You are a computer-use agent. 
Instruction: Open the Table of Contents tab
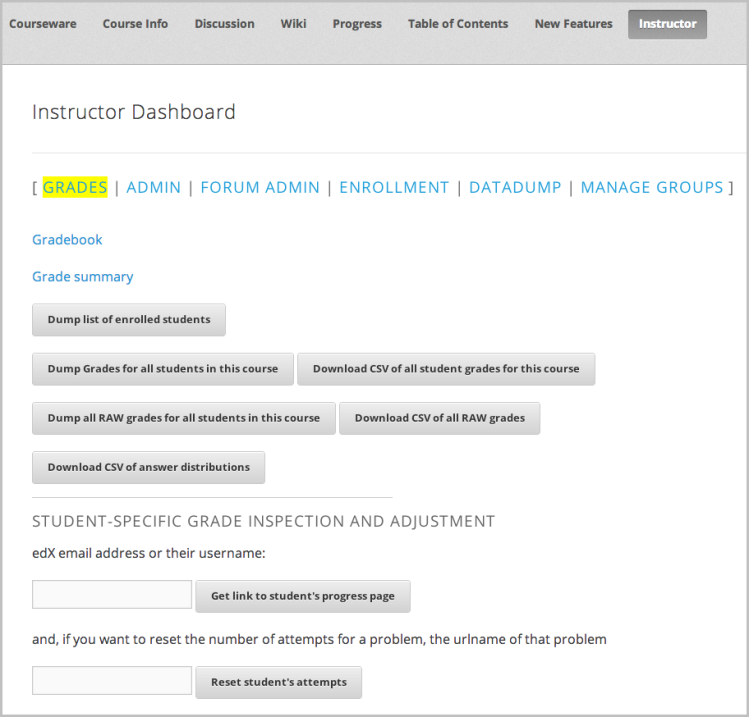(458, 24)
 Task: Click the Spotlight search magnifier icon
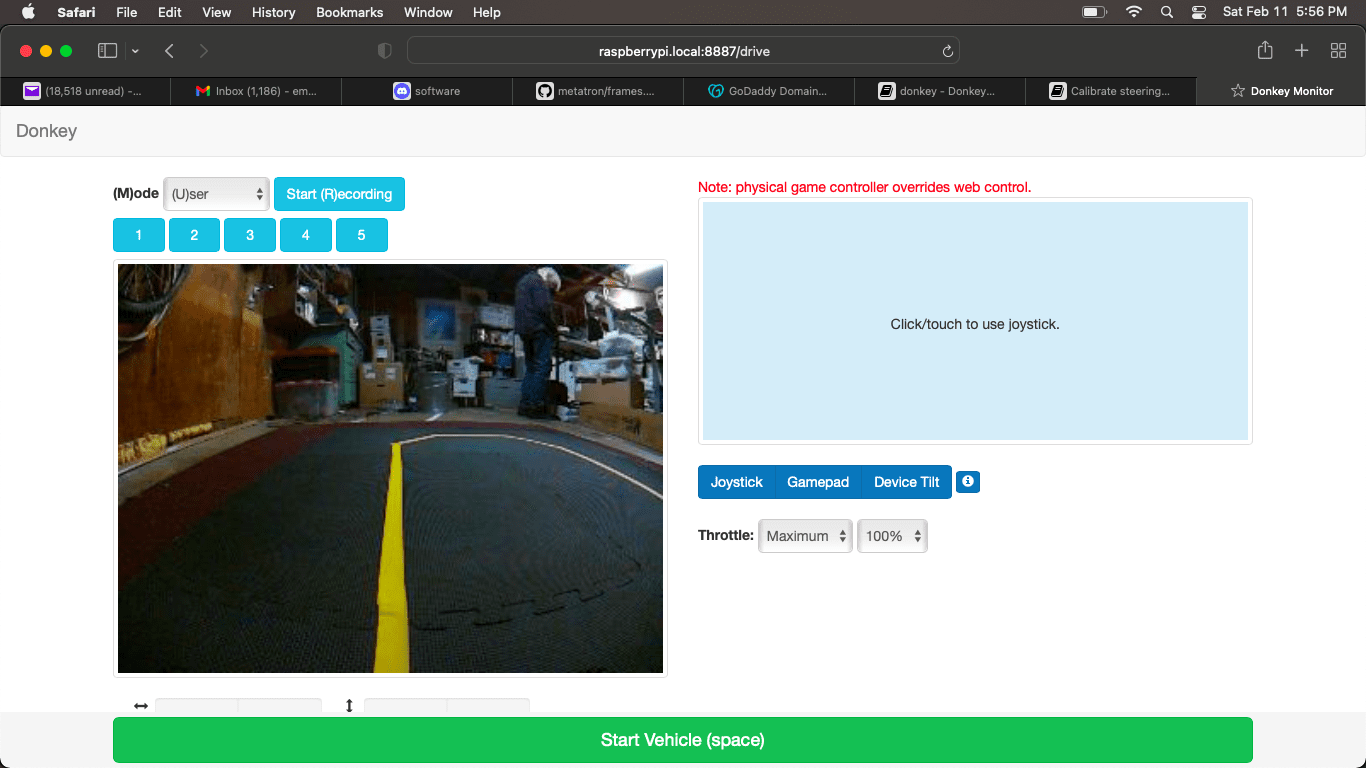(x=1166, y=12)
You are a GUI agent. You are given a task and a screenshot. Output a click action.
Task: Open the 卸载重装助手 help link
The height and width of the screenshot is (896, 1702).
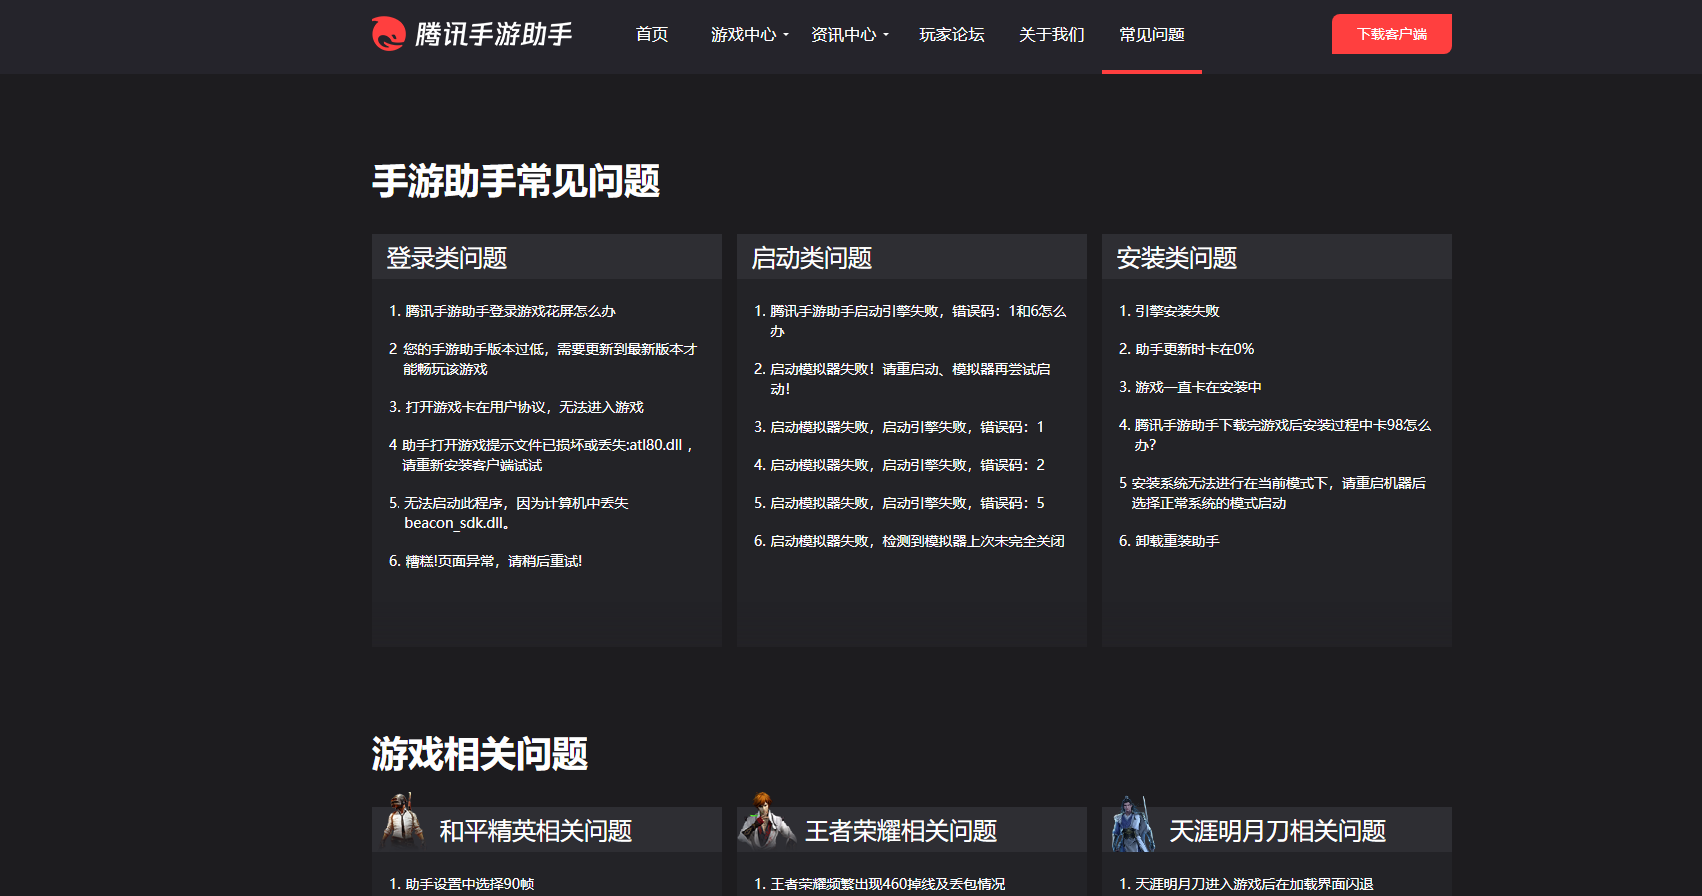pyautogui.click(x=1176, y=541)
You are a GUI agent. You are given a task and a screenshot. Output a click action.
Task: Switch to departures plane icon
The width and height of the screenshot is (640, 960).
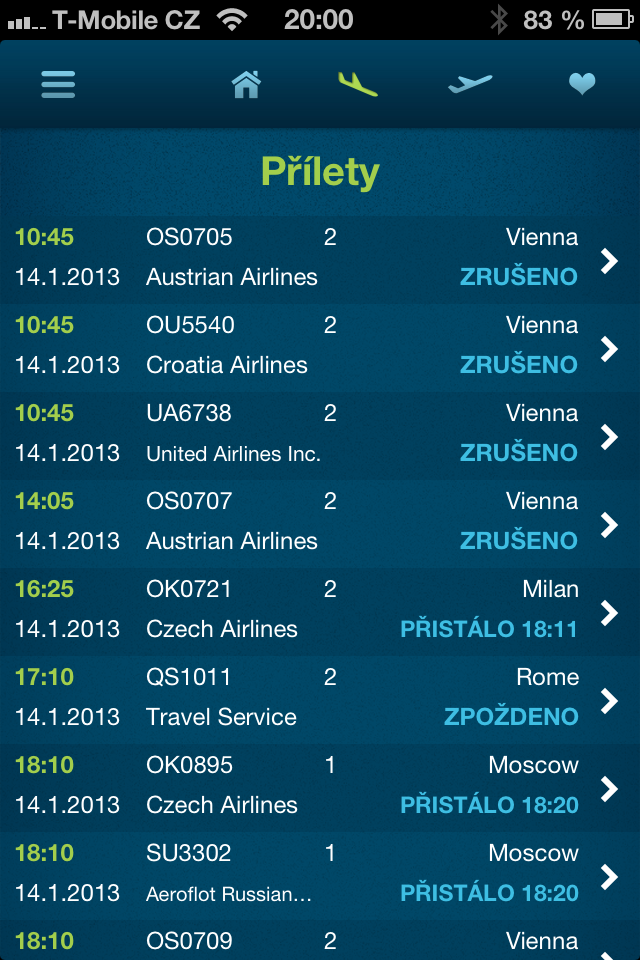click(x=470, y=84)
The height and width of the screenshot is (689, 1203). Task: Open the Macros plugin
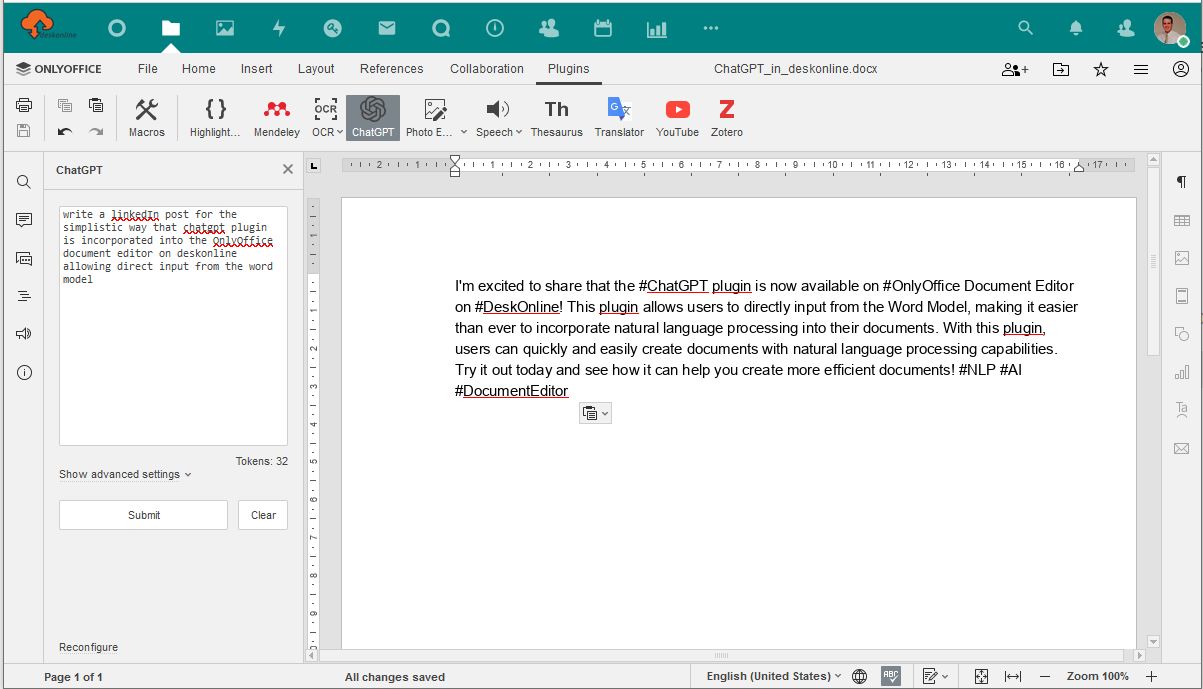click(147, 115)
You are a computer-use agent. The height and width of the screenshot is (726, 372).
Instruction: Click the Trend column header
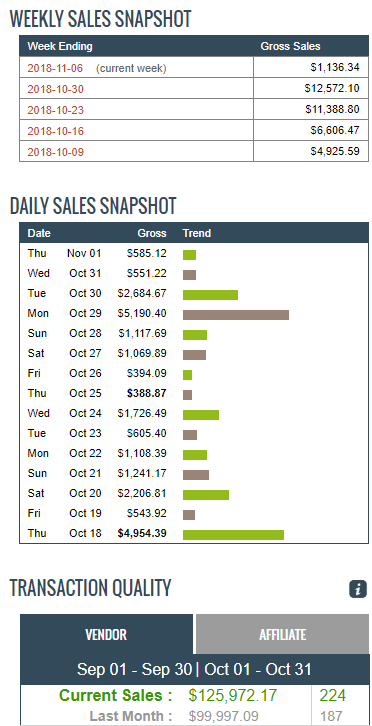pyautogui.click(x=197, y=233)
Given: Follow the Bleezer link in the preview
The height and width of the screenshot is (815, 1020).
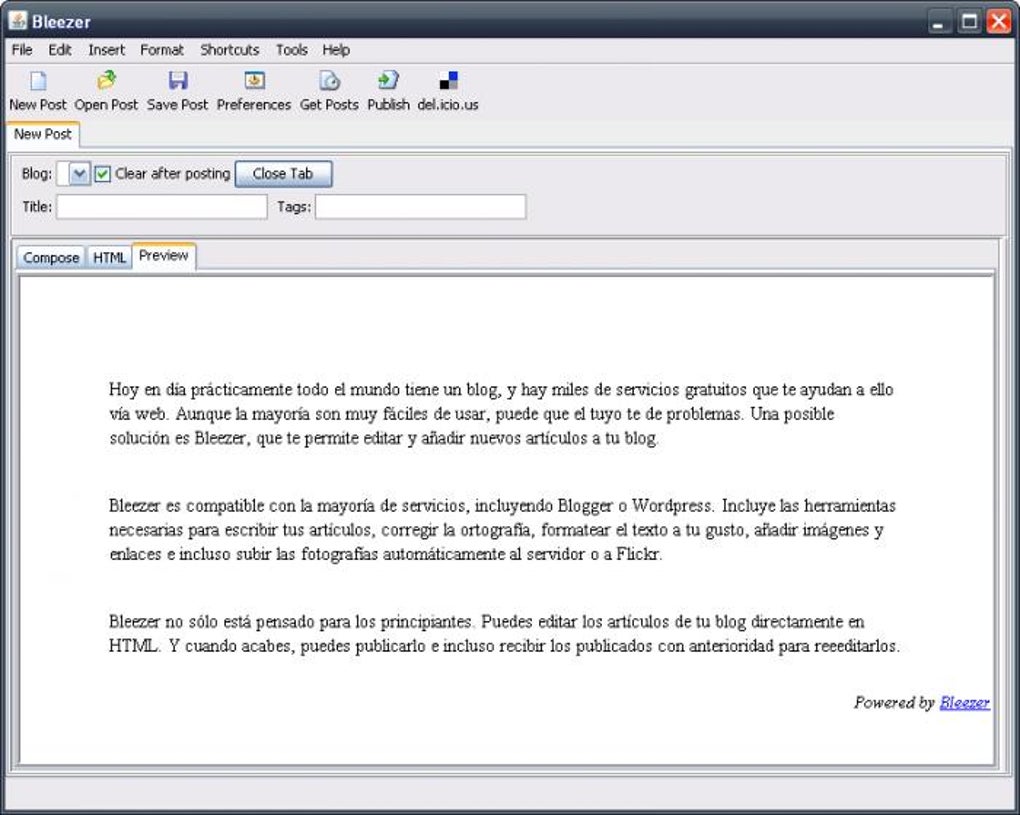Looking at the screenshot, I should (x=963, y=702).
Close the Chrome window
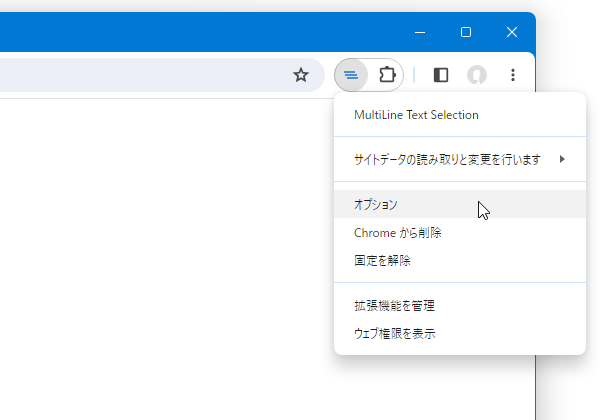This screenshot has height=420, width=600. 512,33
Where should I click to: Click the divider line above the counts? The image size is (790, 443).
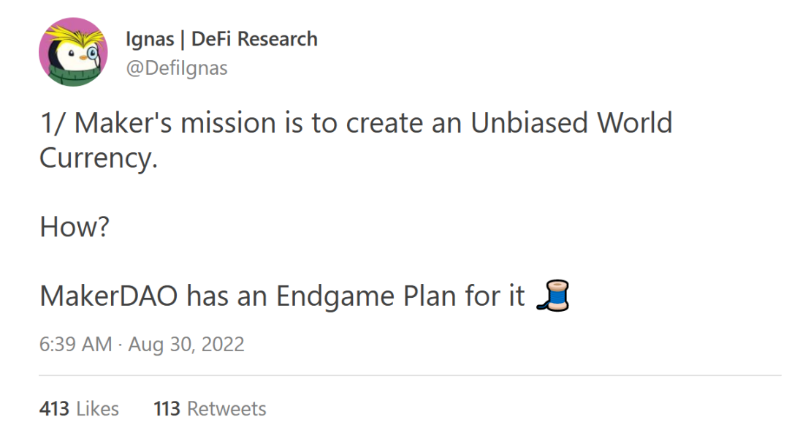click(x=410, y=375)
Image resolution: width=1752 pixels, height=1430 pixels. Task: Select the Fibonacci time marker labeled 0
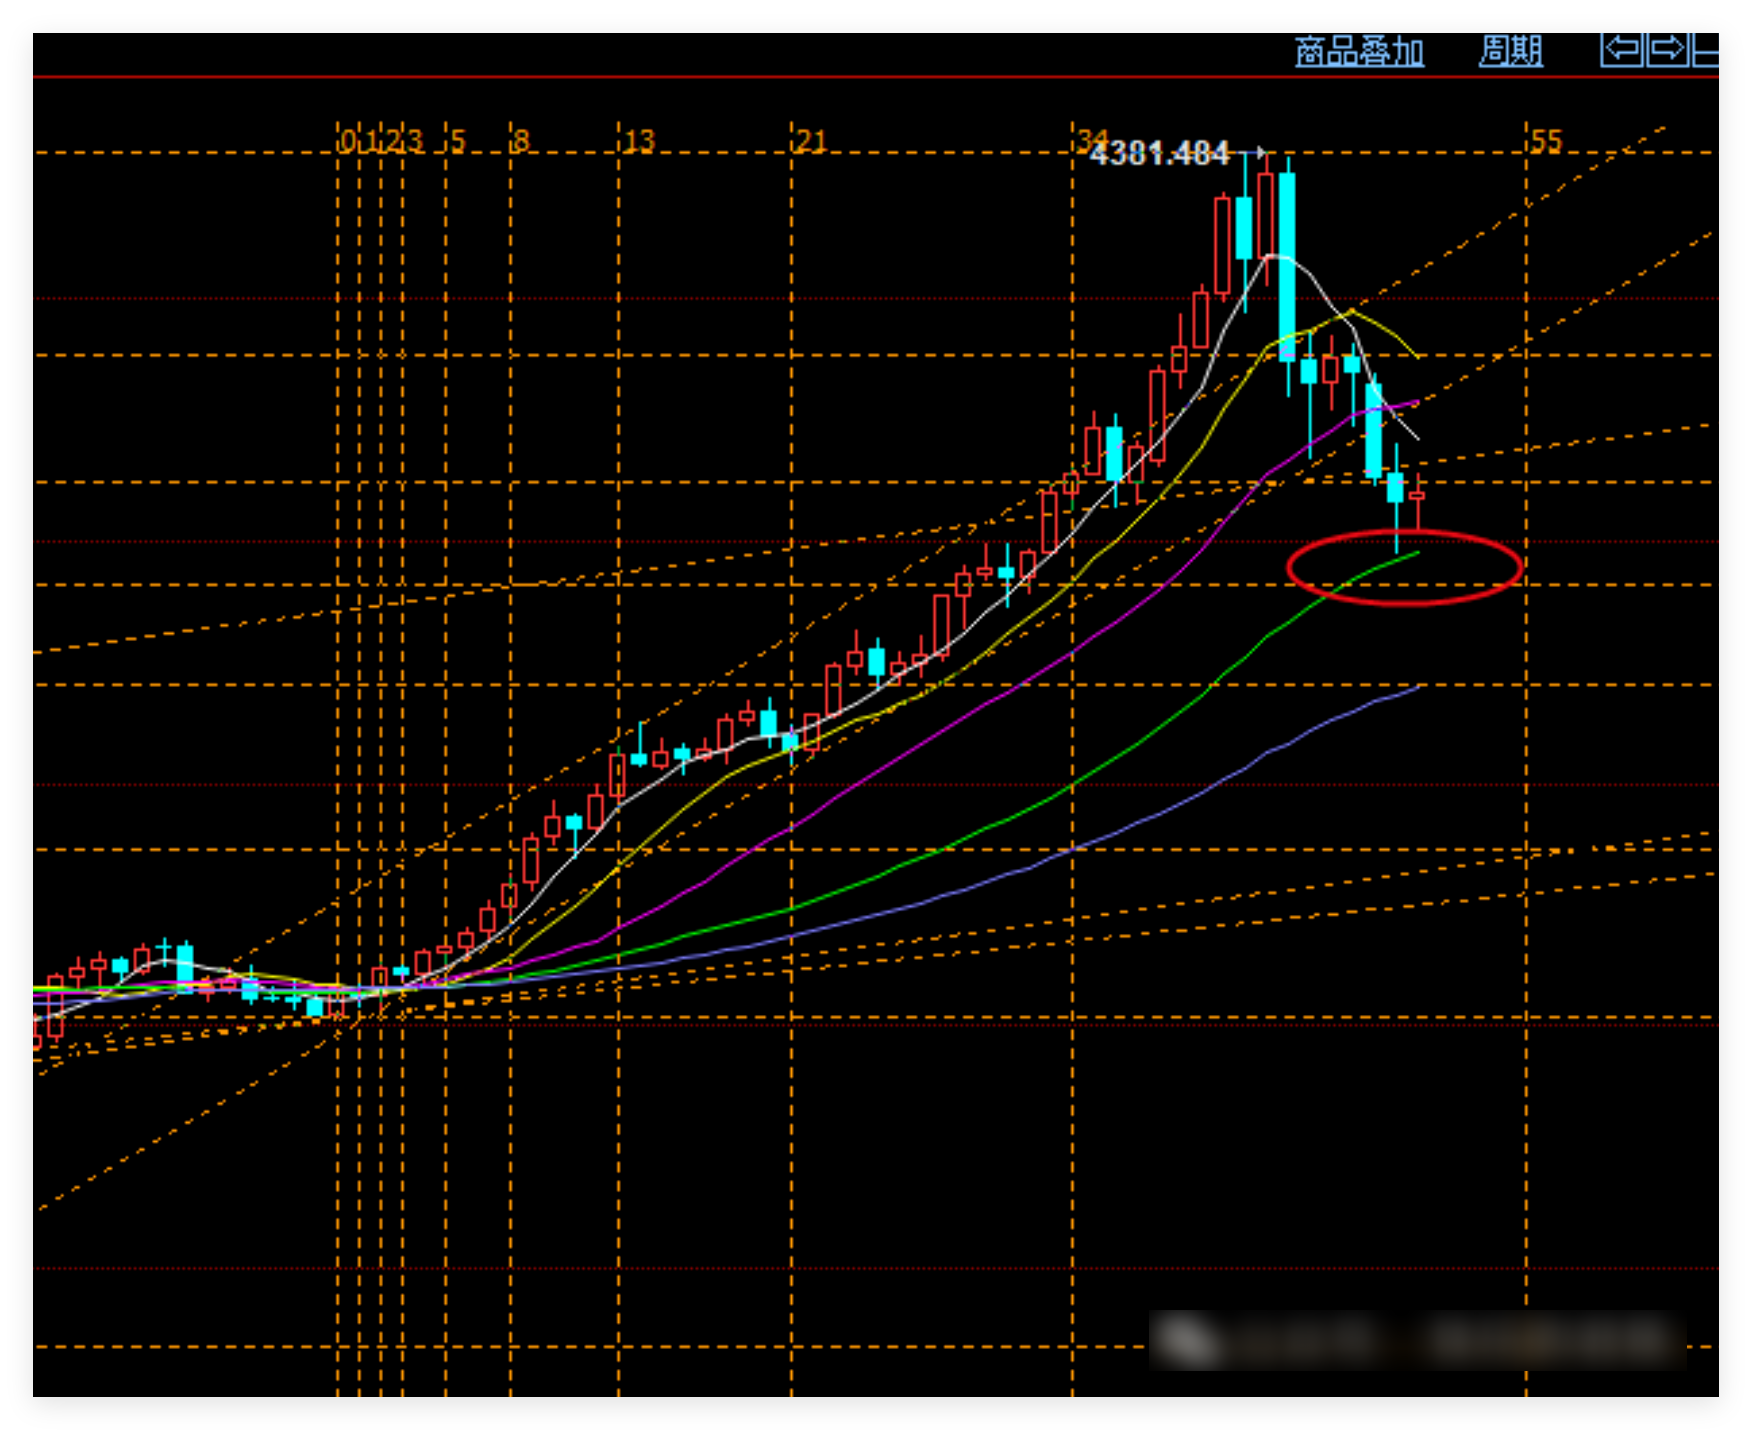click(346, 142)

▬▬▬

Show every line in the listing above that carries the word "agent".

> WRITTEN ANSWER
You are a computer-use agent. 
You are a GUI agent. You are given a task and a screenshot. Output a click action.
You are a GUI agent. You are given a task and a screenshot. Output a click action.
You are a computer-use agent. The height and width of the screenshot is (726, 372).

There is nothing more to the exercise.